Достоверно и бесспорно, что дружба и искреннее согласие между Римским и Российским императорами вполне укрепятся, и что обоюдные интересы этих дворов останутся неразрывными. А также нет ни малейшего сомнения, что ваше величество могут ожидать от этого двора столь искреннюю дружбу, как вам только может быть желательно, предполагая, что ваше величество ответить ему тем же.
Далее, должно быть весьма приятно союзникам этого государства, что барон фон Остерман, действуя благоразумно, прилагает с большим искусством до того превосходные меры к воспитанию императора, что граф Рабутин, после каждого своего возвращения из Петергофа, не может достаточно нахвалиться ими; а также и то, что упомянутый барон фон Остерман в настоящее время свое старание направляет на то, чтобы ввести разумное государственное хозяйство и тем наполнить государственную казну, для чего он уже прекратила ненужную пышность и безбожное пьянство и пирование, и принимает он лишь такие меры, которые направлены единственно на славу Государя его и к благу Империи; в чем должны ему сознаться даже враги его и выказался он в этих щекотливых происшествиях достойным министром.

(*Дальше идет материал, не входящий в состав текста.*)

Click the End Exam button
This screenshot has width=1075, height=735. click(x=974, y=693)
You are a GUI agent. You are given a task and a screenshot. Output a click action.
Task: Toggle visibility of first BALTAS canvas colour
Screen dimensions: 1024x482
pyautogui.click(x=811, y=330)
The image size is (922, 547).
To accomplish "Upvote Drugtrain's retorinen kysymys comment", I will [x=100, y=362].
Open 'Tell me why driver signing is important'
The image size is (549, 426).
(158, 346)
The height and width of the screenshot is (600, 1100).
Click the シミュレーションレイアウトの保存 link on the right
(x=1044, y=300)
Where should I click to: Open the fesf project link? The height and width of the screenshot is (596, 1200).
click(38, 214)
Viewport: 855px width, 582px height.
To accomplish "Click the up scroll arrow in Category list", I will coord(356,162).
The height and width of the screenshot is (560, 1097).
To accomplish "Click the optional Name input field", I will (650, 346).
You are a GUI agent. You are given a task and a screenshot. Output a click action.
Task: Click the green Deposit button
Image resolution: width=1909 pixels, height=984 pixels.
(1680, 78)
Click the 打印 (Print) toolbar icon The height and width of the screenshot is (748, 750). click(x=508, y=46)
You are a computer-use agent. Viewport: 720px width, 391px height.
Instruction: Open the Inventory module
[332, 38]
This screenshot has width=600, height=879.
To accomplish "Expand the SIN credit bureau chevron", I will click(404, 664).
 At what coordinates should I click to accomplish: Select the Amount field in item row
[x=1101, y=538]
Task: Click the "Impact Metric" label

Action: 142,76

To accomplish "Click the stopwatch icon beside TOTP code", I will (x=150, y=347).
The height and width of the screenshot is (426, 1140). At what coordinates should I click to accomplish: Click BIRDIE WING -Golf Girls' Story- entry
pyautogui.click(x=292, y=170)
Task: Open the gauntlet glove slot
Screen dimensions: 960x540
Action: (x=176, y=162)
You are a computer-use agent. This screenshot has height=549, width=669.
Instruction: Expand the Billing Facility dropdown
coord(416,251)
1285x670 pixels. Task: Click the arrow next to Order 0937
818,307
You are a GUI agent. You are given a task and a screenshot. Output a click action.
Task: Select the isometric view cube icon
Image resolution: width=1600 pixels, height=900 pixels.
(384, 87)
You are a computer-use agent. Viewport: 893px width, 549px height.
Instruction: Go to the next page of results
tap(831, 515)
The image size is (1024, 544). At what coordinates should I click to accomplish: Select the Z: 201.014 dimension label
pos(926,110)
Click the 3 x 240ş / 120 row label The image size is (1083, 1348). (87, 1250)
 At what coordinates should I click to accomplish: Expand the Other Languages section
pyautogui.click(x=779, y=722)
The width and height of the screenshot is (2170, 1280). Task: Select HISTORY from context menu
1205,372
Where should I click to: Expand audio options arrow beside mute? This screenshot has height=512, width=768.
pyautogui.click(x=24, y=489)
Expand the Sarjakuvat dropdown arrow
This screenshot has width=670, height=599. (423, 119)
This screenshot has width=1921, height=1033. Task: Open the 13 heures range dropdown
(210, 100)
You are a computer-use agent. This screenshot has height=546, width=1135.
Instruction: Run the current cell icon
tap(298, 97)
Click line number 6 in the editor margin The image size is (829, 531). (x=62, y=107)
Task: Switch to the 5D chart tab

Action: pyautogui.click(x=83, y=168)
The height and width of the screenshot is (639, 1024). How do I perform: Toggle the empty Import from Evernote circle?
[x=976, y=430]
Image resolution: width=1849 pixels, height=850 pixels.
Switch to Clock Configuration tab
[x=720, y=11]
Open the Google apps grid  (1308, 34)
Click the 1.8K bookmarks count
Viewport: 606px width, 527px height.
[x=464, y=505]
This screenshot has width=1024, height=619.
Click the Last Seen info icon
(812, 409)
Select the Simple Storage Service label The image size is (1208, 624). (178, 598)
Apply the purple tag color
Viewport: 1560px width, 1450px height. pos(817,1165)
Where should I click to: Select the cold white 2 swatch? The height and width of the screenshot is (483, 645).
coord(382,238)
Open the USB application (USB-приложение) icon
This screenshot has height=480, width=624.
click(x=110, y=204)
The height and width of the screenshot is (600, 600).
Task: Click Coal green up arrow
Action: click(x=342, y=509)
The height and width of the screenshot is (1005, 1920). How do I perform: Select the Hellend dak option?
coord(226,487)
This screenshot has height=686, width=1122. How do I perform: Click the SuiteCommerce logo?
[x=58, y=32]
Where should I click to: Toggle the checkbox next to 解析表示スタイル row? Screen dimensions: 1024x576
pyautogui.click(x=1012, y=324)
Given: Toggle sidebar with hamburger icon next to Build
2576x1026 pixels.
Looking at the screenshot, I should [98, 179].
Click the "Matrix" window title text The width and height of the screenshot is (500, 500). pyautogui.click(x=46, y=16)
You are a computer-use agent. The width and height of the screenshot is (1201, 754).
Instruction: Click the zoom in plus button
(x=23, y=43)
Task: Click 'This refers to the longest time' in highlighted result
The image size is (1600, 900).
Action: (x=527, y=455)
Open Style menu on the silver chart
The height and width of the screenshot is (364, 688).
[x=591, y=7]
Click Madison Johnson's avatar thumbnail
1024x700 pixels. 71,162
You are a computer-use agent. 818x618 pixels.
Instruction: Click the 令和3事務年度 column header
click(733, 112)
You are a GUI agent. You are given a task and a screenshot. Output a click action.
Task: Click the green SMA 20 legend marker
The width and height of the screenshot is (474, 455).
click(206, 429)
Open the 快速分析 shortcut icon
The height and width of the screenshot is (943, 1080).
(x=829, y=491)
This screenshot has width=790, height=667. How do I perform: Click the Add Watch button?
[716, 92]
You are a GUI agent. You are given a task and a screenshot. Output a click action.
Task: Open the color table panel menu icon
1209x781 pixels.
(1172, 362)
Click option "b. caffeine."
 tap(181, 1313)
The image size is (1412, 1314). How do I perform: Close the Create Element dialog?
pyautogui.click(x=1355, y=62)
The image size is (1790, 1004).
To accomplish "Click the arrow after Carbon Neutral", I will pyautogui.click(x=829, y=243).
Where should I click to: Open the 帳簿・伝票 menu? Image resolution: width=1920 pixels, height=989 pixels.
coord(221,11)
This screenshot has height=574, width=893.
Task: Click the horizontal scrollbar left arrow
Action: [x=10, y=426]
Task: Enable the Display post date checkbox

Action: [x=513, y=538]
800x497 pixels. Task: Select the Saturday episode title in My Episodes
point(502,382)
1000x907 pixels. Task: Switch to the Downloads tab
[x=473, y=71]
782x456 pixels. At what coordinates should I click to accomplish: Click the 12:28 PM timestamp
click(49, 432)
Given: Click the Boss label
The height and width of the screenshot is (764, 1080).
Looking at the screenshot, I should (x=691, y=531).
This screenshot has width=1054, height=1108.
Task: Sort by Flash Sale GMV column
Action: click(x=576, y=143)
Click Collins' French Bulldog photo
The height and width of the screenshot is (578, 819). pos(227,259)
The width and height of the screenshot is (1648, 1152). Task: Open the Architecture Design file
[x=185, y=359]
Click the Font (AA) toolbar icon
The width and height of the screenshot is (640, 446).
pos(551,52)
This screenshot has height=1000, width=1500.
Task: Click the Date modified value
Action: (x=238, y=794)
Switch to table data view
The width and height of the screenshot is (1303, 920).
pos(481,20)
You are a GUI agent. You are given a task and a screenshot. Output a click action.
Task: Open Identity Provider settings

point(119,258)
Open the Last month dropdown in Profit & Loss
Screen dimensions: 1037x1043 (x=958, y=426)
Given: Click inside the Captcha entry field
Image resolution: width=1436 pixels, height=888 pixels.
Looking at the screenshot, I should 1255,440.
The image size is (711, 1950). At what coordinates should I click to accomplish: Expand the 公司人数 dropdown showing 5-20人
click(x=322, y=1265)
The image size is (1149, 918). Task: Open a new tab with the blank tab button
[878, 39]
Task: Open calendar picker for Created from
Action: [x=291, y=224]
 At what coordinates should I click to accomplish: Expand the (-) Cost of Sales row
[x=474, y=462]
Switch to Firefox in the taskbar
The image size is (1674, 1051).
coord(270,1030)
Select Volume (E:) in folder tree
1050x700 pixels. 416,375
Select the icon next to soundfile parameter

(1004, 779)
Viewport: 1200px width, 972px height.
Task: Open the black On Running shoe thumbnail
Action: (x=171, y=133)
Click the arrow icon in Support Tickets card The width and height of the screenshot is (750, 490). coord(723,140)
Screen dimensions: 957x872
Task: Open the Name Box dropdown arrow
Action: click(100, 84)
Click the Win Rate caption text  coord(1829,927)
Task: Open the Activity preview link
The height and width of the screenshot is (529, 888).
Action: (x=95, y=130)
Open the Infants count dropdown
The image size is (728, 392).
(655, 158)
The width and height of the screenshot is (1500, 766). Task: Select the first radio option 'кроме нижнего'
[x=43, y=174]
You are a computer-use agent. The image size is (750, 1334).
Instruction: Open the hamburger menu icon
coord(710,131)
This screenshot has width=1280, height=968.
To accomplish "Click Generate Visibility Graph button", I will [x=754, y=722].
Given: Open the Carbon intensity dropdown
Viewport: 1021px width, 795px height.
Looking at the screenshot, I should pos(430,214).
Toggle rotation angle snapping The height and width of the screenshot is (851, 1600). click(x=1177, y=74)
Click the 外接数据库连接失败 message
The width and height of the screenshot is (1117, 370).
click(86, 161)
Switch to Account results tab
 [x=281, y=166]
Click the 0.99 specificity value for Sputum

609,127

То, что я доносил прежде вашему величеству касательно князя Меншикова, будто он играет игру, заставляющую многих роптать, и которая ему лично может сделаться весьма опасною, видоизменяется теперь тем, что, во-первых, князь низложил всех своих противников, и никто и двигаться не смеет и, во-вторых, тем, что и императорское семейство теперь пришло к тому мнению, будто между всеми вельможами Российской империи нет другого, который лучше занял бы место при особе Императора и был бы более способен на строгие решения и исполнение их.
Так как он, таким образом, имеет на своей стороне Императора, великую княжну (Наталью Алексеевну) и Императорское семейство, то можно рассчитывать, что настоящее правление продолжится без всякой перемены, и будут следовать планам Петра Великого, исключая слишком страстных и обширных.